[Pixel coordinate grounding data]
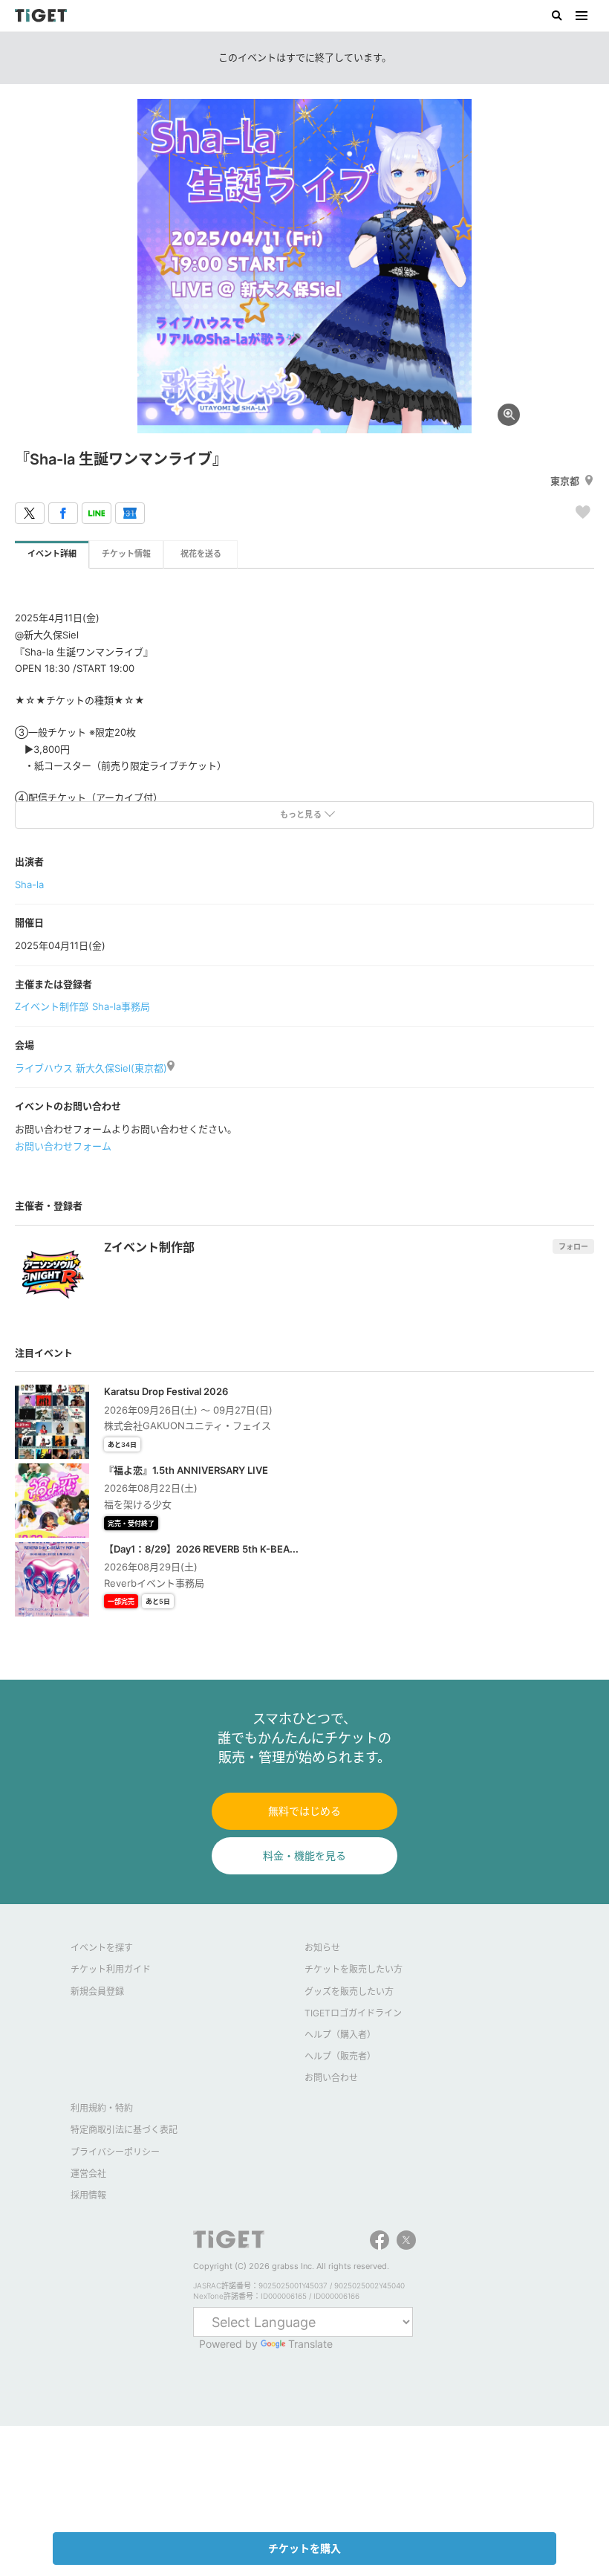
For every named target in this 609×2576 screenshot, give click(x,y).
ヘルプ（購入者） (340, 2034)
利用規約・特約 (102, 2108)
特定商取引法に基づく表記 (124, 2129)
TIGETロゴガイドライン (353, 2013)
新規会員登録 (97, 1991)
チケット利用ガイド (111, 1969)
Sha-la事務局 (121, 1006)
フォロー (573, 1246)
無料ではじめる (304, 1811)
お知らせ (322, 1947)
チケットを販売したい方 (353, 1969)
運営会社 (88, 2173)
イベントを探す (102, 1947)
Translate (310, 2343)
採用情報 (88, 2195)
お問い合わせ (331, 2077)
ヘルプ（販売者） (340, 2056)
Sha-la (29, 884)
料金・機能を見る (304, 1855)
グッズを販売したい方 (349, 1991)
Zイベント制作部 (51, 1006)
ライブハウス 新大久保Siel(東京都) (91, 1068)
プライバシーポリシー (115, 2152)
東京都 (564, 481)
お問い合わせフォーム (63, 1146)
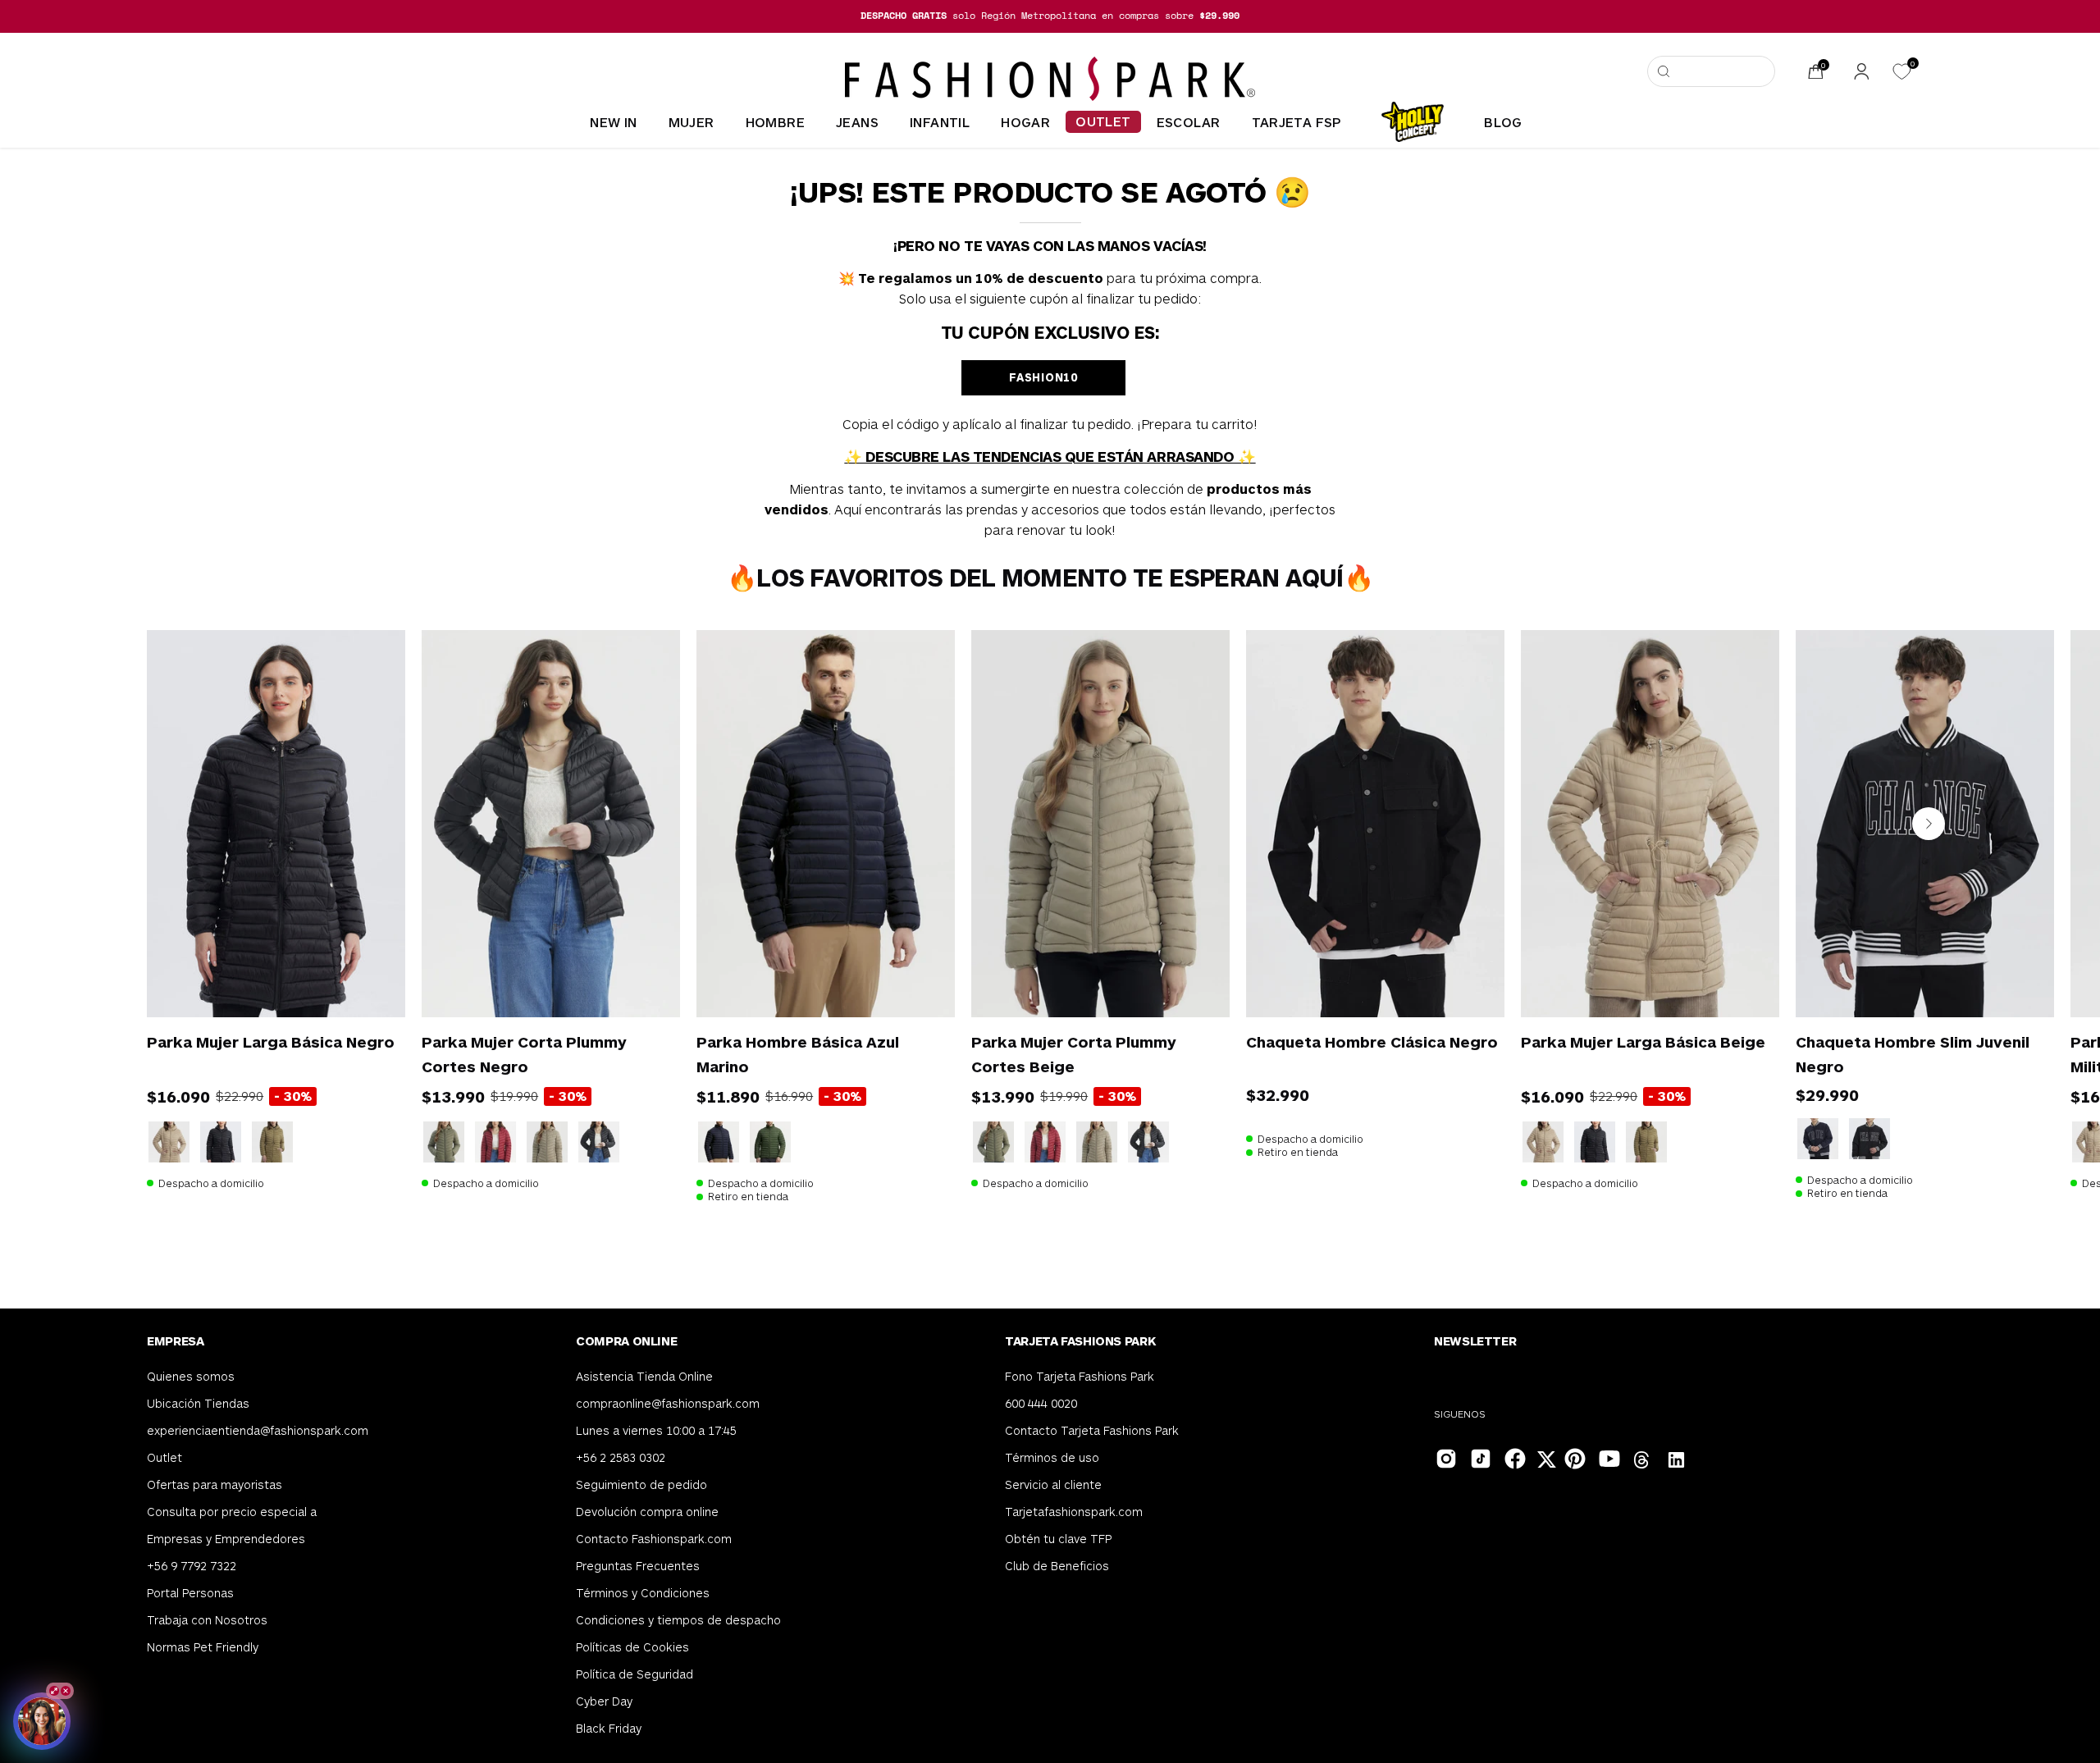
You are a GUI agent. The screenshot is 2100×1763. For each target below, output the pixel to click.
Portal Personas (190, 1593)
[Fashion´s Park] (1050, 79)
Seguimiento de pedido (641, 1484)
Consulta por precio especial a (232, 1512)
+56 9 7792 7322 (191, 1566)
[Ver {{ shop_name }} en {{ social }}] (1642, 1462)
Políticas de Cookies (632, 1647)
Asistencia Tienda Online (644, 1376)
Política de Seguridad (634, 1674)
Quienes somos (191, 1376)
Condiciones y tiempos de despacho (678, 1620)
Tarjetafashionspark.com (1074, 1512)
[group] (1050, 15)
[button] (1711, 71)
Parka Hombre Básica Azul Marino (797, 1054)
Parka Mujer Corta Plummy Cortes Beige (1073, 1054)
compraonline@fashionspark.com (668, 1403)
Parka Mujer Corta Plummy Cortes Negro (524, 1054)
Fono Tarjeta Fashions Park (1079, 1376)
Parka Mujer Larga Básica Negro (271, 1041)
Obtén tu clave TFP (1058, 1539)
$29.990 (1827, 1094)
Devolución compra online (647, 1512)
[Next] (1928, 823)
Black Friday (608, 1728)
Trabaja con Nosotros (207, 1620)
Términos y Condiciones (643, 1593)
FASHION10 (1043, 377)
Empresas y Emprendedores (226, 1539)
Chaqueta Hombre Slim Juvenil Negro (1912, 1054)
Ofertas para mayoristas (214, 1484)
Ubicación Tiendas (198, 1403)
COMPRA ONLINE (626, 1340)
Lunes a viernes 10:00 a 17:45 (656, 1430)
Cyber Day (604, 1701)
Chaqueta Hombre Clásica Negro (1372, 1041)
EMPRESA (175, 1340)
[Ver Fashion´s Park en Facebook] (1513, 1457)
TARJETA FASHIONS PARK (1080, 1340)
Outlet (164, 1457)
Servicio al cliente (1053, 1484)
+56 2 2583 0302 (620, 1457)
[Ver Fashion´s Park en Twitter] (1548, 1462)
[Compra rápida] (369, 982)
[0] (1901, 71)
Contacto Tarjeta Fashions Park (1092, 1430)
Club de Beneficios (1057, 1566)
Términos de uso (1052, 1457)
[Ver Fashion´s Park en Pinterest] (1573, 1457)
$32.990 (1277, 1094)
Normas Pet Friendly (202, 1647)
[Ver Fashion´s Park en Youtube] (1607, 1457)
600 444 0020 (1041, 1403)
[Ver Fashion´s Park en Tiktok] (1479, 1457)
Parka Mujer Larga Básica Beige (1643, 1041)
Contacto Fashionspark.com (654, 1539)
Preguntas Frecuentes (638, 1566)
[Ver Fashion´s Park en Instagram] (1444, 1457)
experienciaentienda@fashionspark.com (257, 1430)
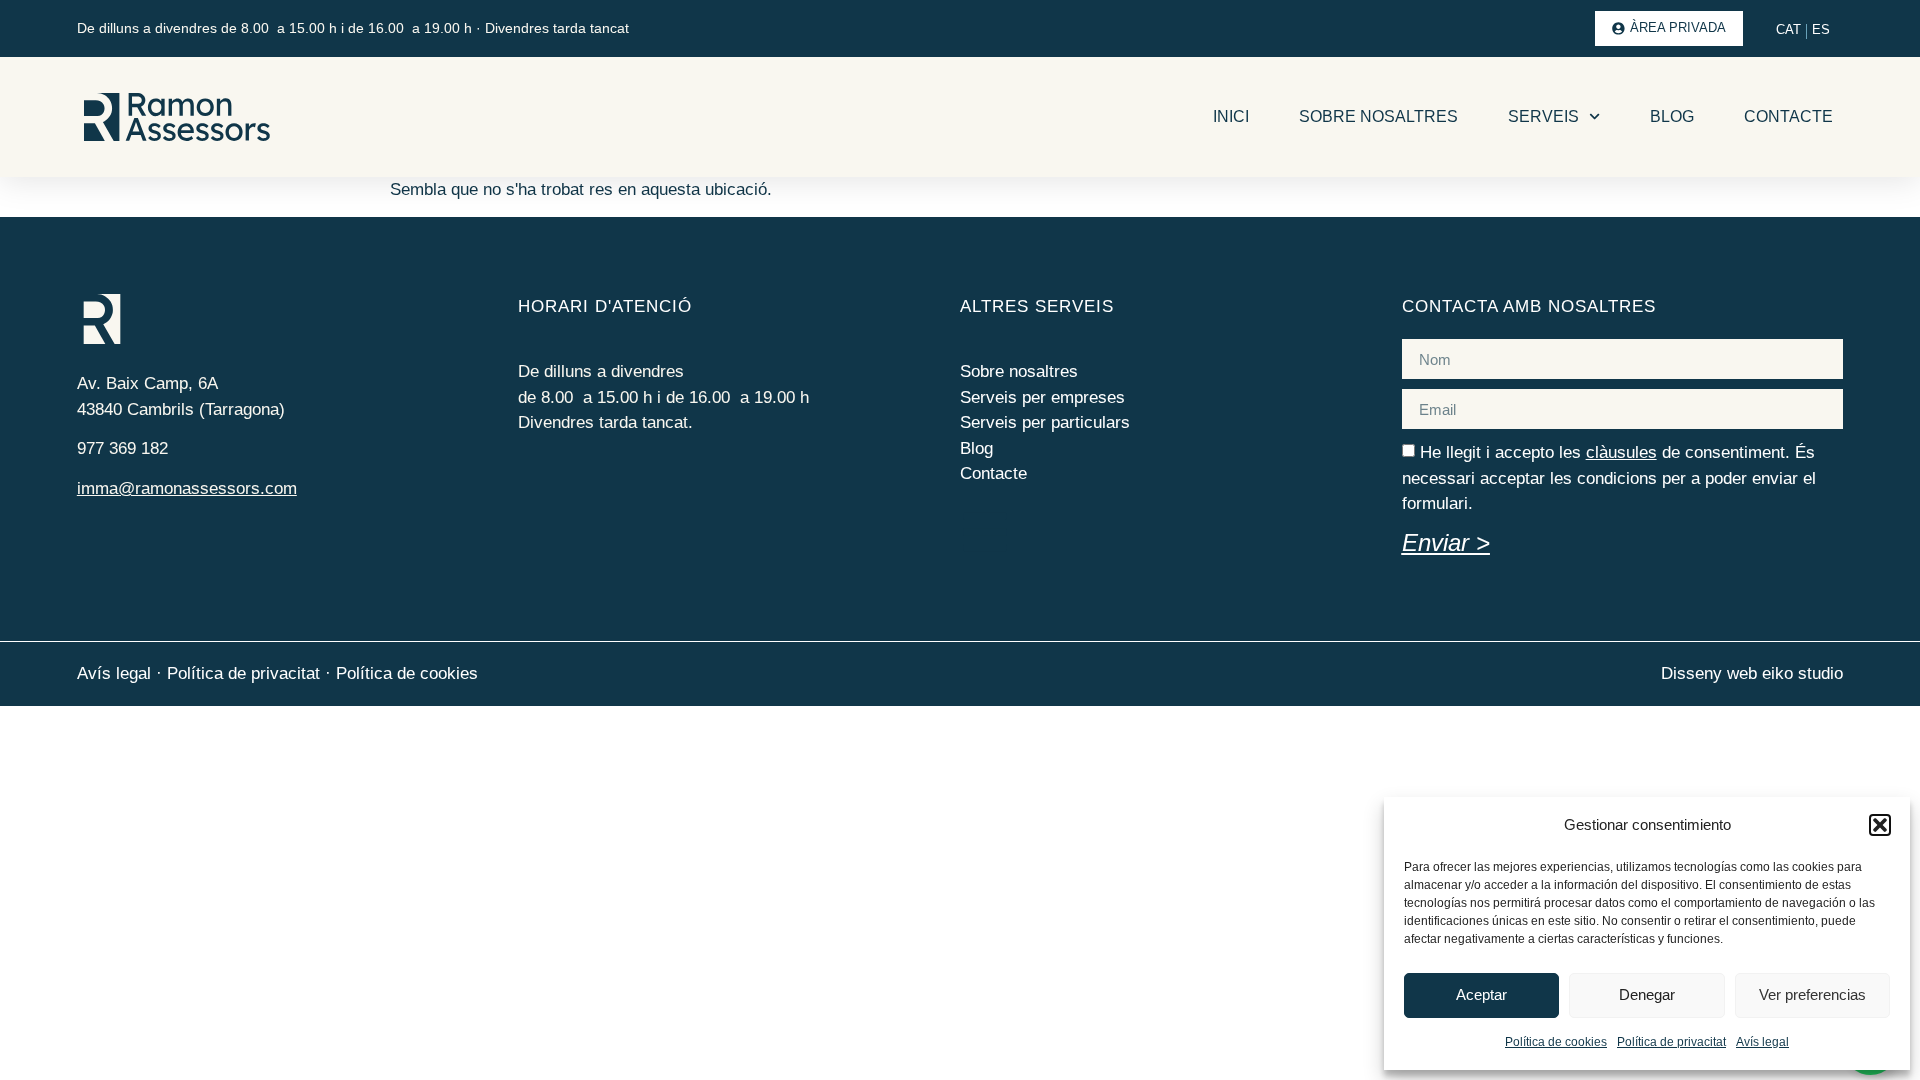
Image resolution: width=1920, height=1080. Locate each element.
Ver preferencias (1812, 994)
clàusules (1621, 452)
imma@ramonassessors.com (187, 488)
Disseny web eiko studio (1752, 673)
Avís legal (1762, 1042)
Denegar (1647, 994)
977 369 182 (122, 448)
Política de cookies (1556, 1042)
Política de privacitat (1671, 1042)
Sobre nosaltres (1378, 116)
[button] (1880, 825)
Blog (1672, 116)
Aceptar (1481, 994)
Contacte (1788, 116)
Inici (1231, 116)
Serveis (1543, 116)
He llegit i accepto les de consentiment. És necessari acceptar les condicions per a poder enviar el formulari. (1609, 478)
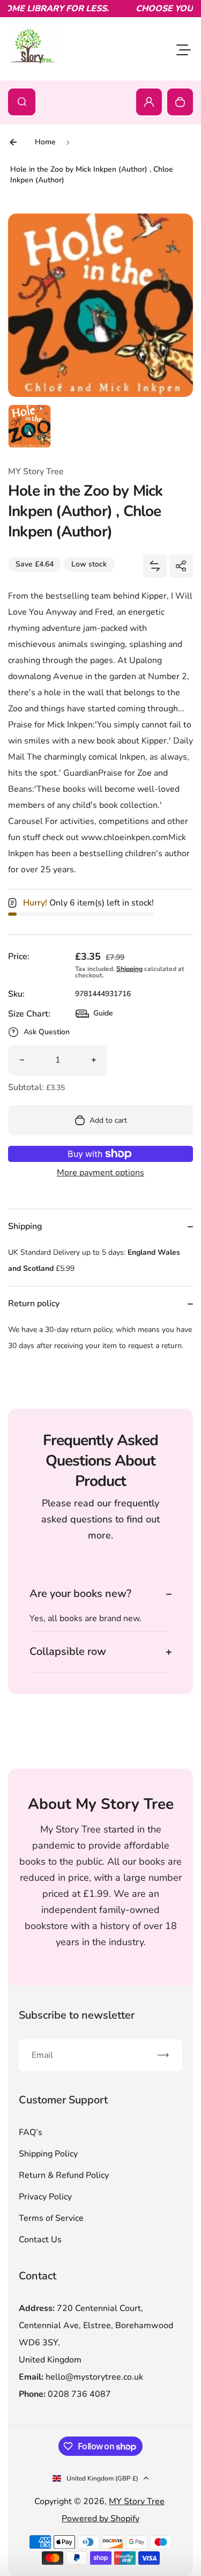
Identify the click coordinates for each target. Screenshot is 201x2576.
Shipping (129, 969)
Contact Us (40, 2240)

**WHAT YOU SHOULD DO:** Every line that contains the string "Básica" should be copied from the records.

**RESPONSE AREA:**
Parka Hombre Básica Azul Marino (797, 1054)
Parka Mujer Larga Básica Negro (271, 1041)
Parka Mujer Larga Básica Beige (1643, 1041)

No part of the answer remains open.